Já as alterações com ação humana casam com estudos antropológicos. Áreas desmatadas e que viraram hectares de lavoura alteram a configuração do solo e atraem ou espantam espécies de minhocas. Um estudo antropológico orientado nessa área, sob análise de cem pesquisadores, indica que a presença de uma determinada espécie de minhoca no sul do país pode refazer o percurso da dispersão dos índios tupi-guarani pela Amazônia e também por Paraná e Santa Catarina. Essa espécie, originária das Guianas, é encontrada na Embrapa, mas foi relatada no século 19 em estudos do naturalista alemão Fritz Müller em Blumenau. Os índios podem ter transportado propositalmente ou sem intenção essa cultura para diversas regiões do país.
Algumas linhas bem iniciais de pesquisa a partir das minhocas também apontam que boa parte da Amazônia pode ter sido “plantada”, como se fosse um “pomar” dos índios. A presença de muitas árvores frutíferas, espécies medicinais e plantas que eles utilizavam de maneira geral, além de características do solo, como a presença de determinadas minhocas e nutrientes, tenta ajudar a explicar essa tese.

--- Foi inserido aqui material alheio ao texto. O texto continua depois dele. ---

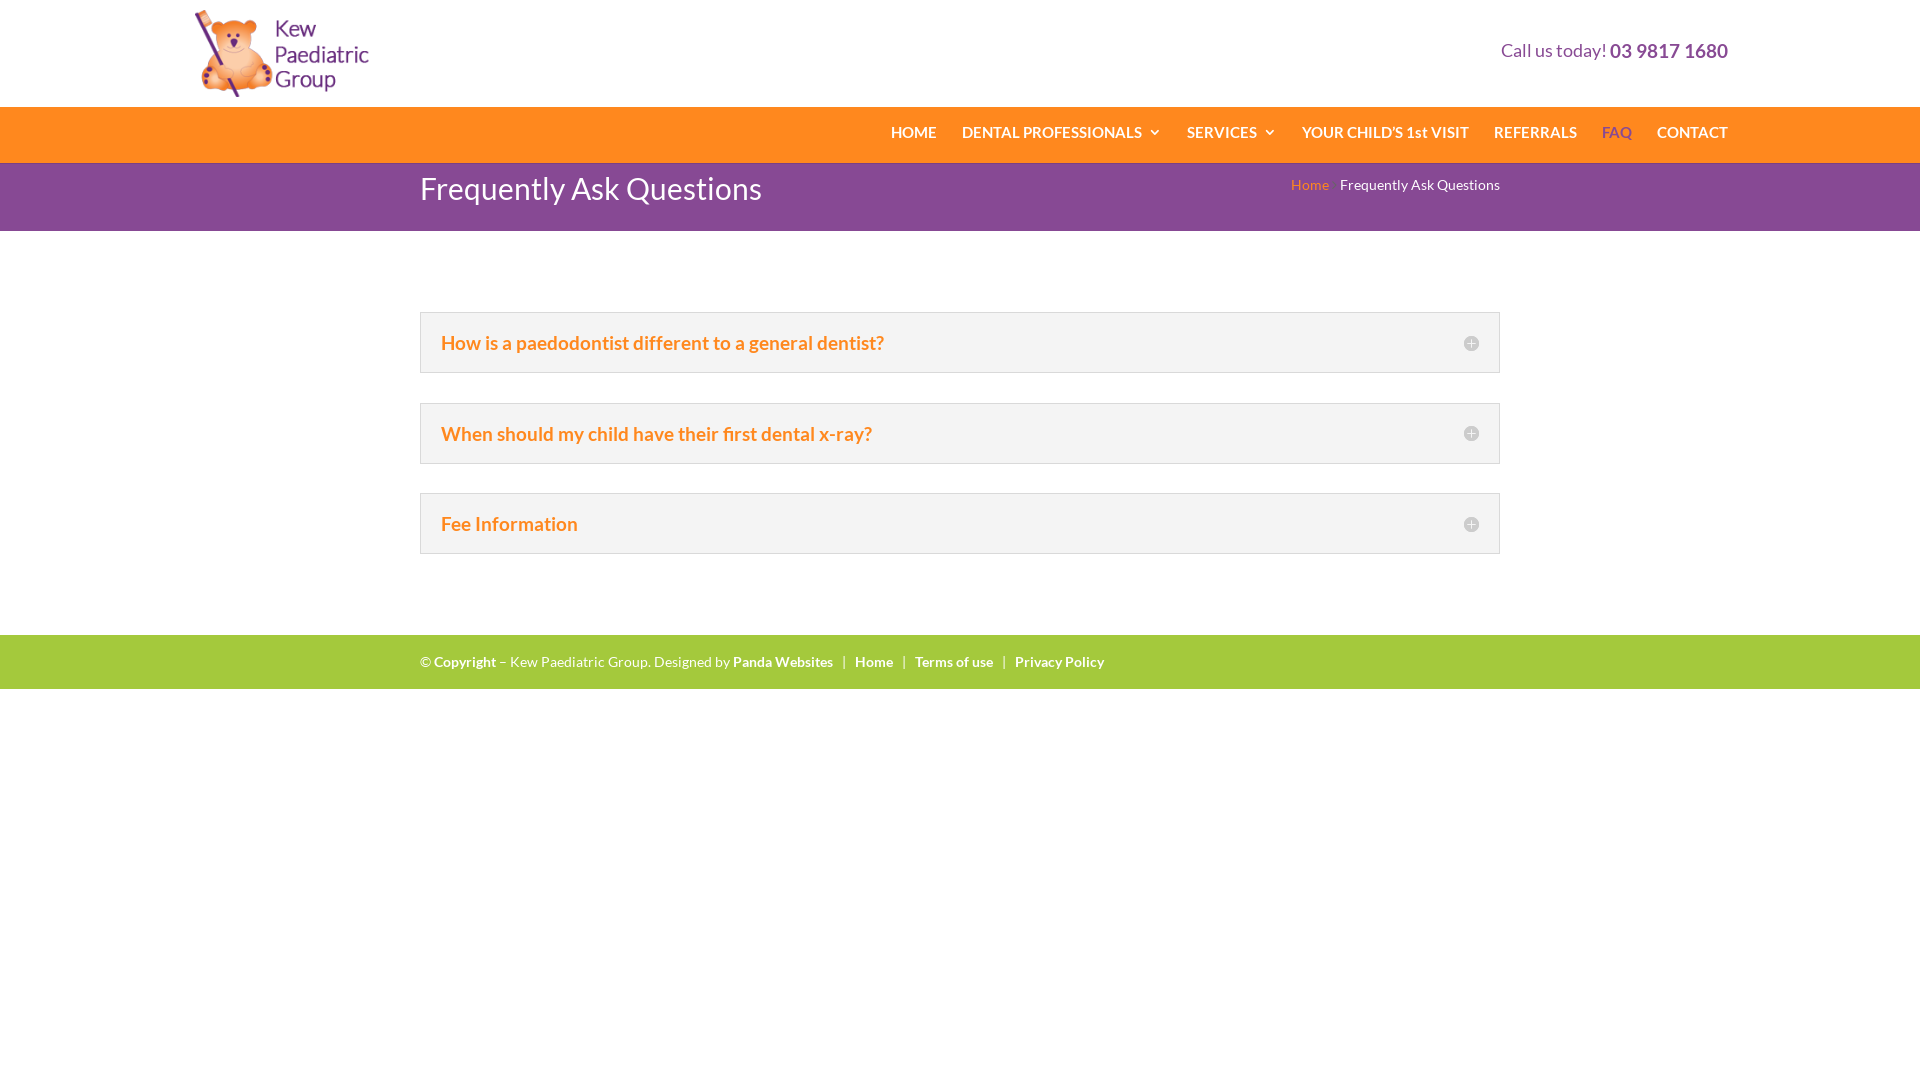  What do you see at coordinates (1534, 131) in the screenshot?
I see `'REFERRALS'` at bounding box center [1534, 131].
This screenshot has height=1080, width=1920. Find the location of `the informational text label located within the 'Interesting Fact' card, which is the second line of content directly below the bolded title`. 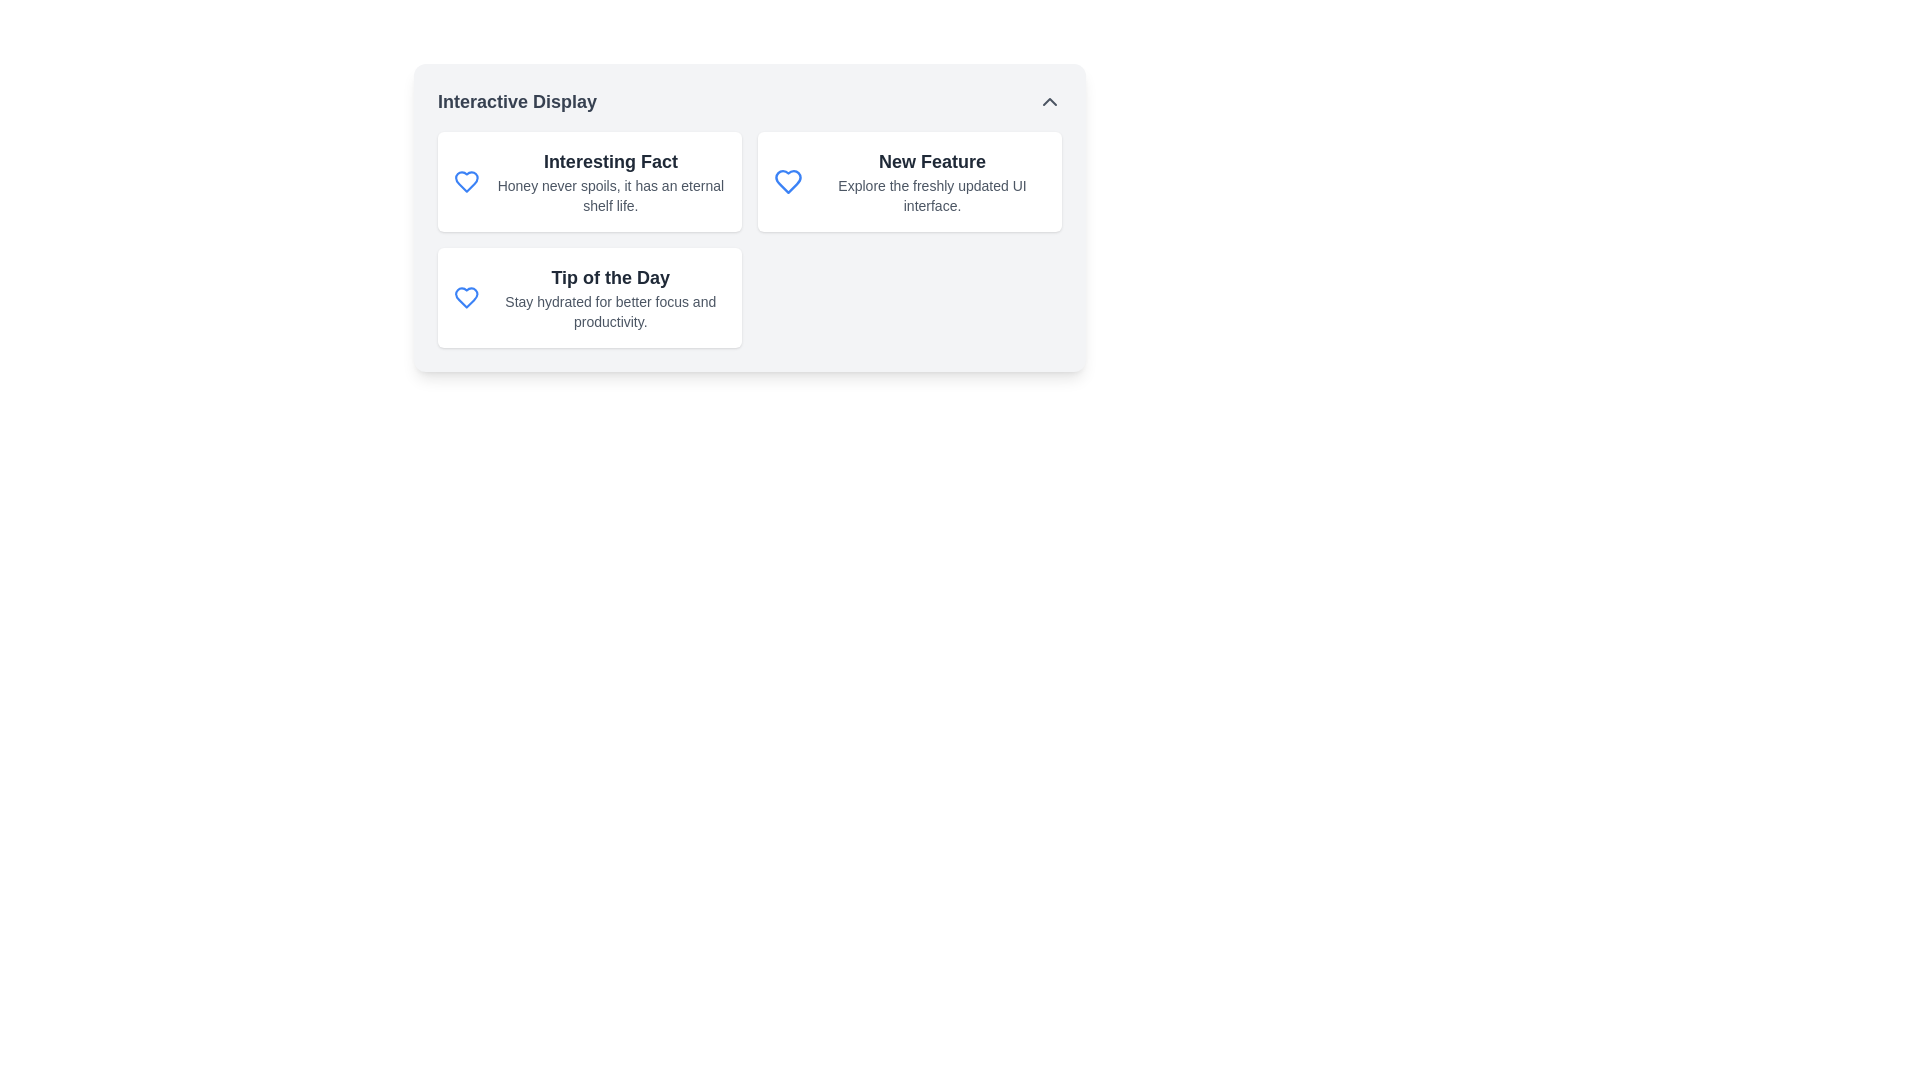

the informational text label located within the 'Interesting Fact' card, which is the second line of content directly below the bolded title is located at coordinates (609, 196).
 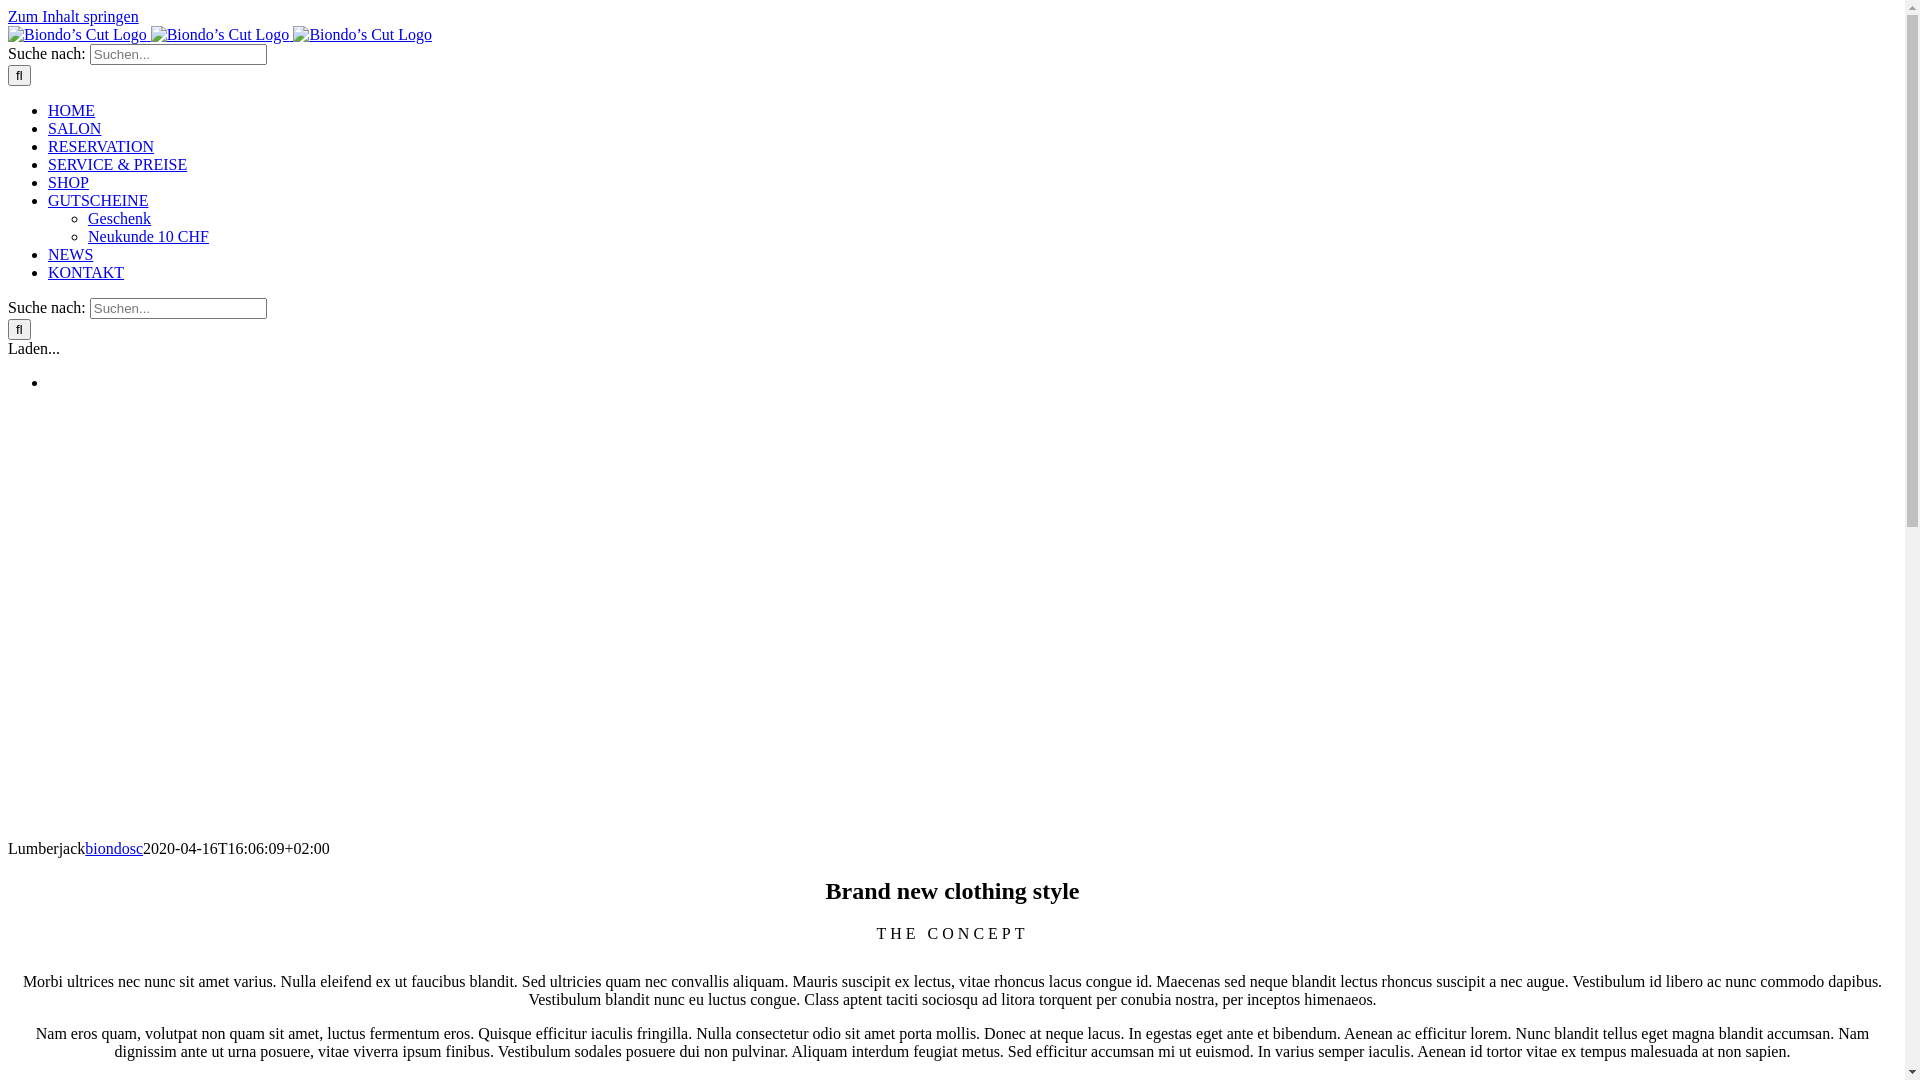 I want to click on 'RESERVATION', so click(x=48, y=145).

Esse mesmo fenômeno ocorre na migração de minhocas estrangeiras em solos de todo o mundo. Elas não respeitam fronteiras, mas são transportadas por “engano” de um lado para o outro. As “vira-latas”, que não dependem de condições específicas de temperatura e solo, se adaptam e se reproduzem.
Além disso, os estudos de Brown também tentam mapear as minhocas na Caatinga brasileira e as características do solo a partir delas, e os minhocuçus da região do Pantanal, usados pelos pescadores para atrair grandes peixes. Eles medem de 1,5 m a 2 m. O de 3 metros continua como ouro da mina.